Live-Berichterstattung
Während das vollbesetzte Kennedy Center an ihren Lippen hing, beendeten Elon Musk und Jensen Huang das US-saudische Investitionsforum mit einer Mischung aus realen Durchbrüchen und purer Science-Fiction – eine Veranstaltung, bei der Nanobots, Billionen-Dollar-Rechenzentren und orbitale KI alle wie Teile desselben Plans wirkten.
Abdullah Alswaha kehrte auf die Bühne zurück, um vor den abschließenden Ankündigungen noch einmal einige Geschichten zu erzählen. Er hob zwei bahnbrechende Forschungserfolge Saudi-Arabiens hervor, die beide durch die von Elon und Jensen entwickelten KI-Tools beschleunigt wurden.
Erstens: Professor Omar Yaghi, ein saudi-amerikanischer Nobelpreisträger, nutzte Grok- und Nvidia-Beschleuniger, um metallorganische Gerüste zu entwickeln, die Wasser aus der Luft gewinnen und CO₂ binden können.
Und das zweite? Ein Nano-Roboter von nur 500 mal 1.000 Nanometern, der mithilfe von CRISPR und KI entwickelt wurde und nun zur Behandlung der Sichelzellanämie getestet wird – ein Konzept, das jahrzehntelang in der Forschungshölle feststeckte, bis die KI es in Gang brachte.
Nach der Bekanntgabe ihres 500-MW-KI-Fabrikabkommens mit Saudi-Arabien wandten sich Elon Musk und Jensen Huang einer existenziellen Frage zu: Was passiert mit Arbeitsplätzen, wenn KI und Roboter alles erledigen können?
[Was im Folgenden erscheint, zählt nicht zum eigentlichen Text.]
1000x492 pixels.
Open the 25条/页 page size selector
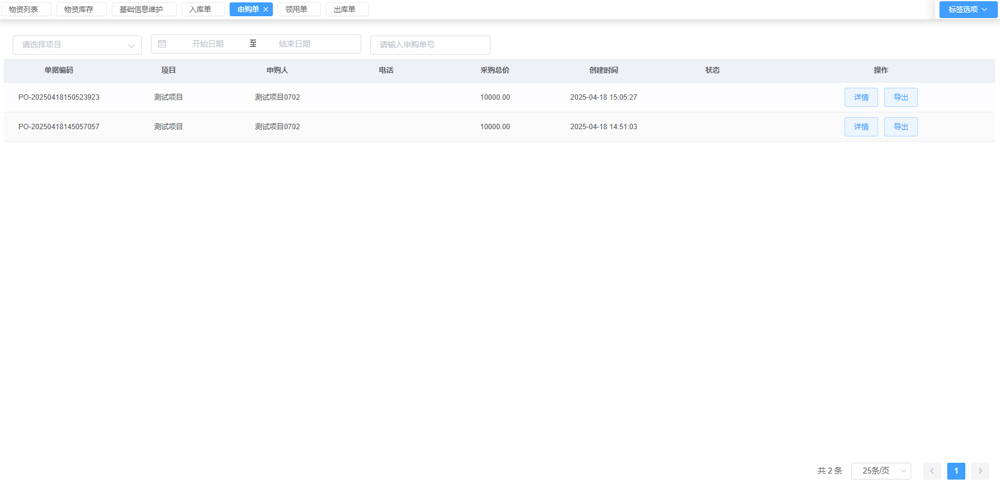click(x=880, y=471)
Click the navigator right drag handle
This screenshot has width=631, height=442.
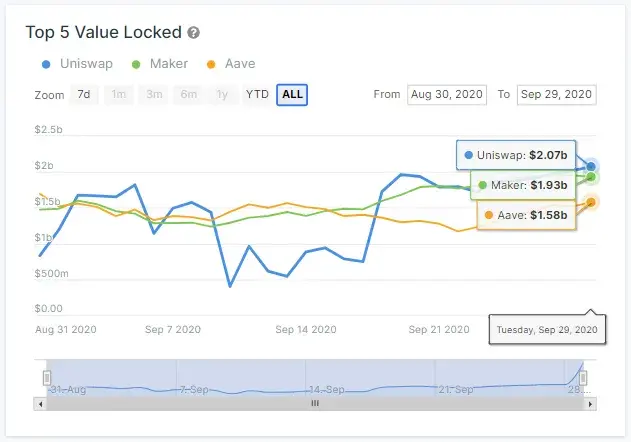pyautogui.click(x=584, y=377)
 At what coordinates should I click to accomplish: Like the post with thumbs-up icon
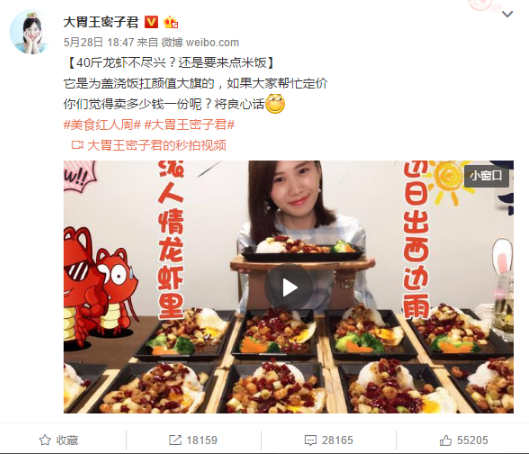point(446,440)
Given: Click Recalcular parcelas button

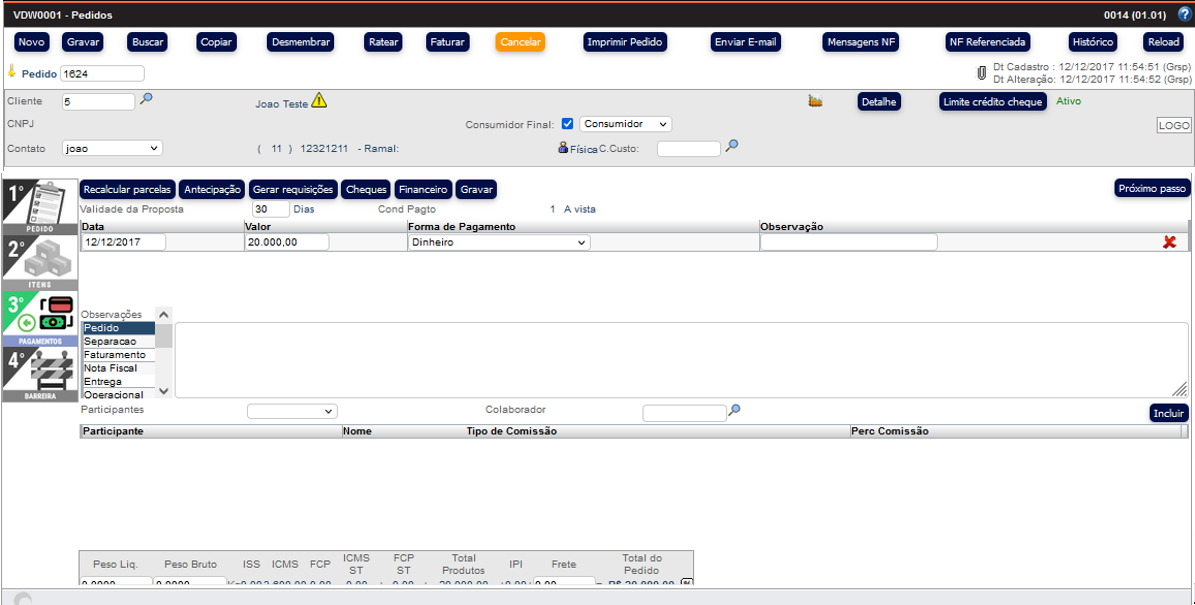Looking at the screenshot, I should click(128, 189).
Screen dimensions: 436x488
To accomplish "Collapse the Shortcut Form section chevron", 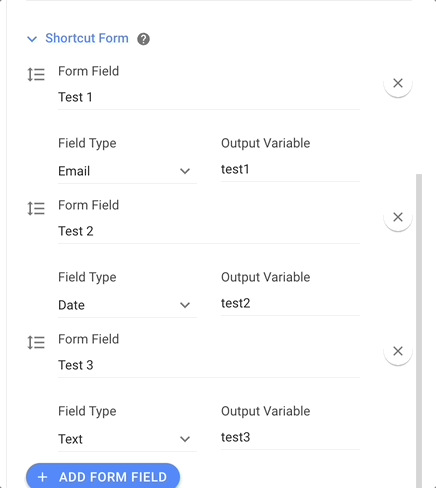I will [32, 39].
„Arbeit wird optional sein“, sagte Elon ohne zu zögern. „Es wird wie Sport oder Videospiele sein. Wer arbeiten will, kann das tun – aber man muss es nicht . “
Er verglich die zukünftige Arbeit mit der Gartenarbeit im eigenen Garten: „Man kann in den Laden gehen und Gemüse kaufen, oder man kann es selbst anbauen. Es ist schwieriger, aber manche Leute enjdaran. So wird sich Arbeit anfühlen.“
Elon wies auch auf einen tiefergreifenden Wandel hin. „Geld könnte an Bedeutung verlieren. In ferner Zukunft, vorausgesetzt, KI und Robotik entwickeln sich weiter, wird Währung irrelevant. Es wird zwar weiterhin Grenzen bei Energie und Materialien geben, aber nicht mehr beim Geld, so wie wir es heute verstehen.“
Er empfahl die Lektüre der Kulturromane von Iain M. Banks, um sich eine solche Welt vorzustellen, eine Gesellschaft nach dem Mangel, in der Reichtum, Arbeit und Status nicht mehr an das Überleben gebunden sind.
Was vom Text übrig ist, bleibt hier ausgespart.